Mr. JONES: Pretty close to the truth.

HANSEN: Just as Art Tatum and Oscar Peterson influenced Hank Jones, he influenced the next generation of jazz pianists. In his private time, Jones listened to classical music - Stravinsky, Tchaikovsky, Debussy and Ravel were his favorites.

As far as the future was concerned, Jones said there was always something he wanted to work on. Unfortunately for us that was not be. Hank Jones passed away in New York after a brief illness last Sunday. He was 91.

Copyright © 2010 NPR. All rights reserved. No quotes from the materials contained herein may be used in any media without attribution to NPR. This transcript is provided for personal, noncommercial use only, pursuant to our Terms of Use. Any other use requires NPR's prior permission. Visit our permissions page for further information.

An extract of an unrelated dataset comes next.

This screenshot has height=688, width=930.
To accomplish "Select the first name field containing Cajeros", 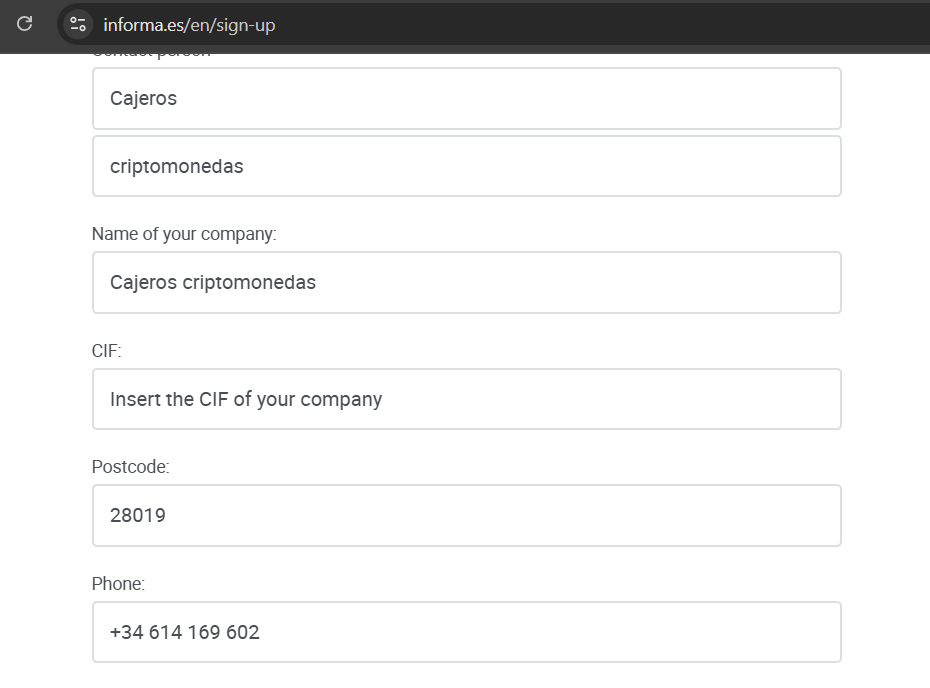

NPR transcripts are created on a rush deadline by a contractor for NPR, and accuracy and availability may vary. This text may not be in its final form and may be updated or revised in the future. Please be aware that the authoritative record of NPR's programming is the audio.

Comments

 

Please keep your community civil. All comments must follow the NPR.org Community rules and Terms of Use. NPR reserves the right to use the comments we receive, in whole or in part, and to use the commenter's name and location, in any medium. See also the Terms of Use, Privacy Policy and Community FAQ.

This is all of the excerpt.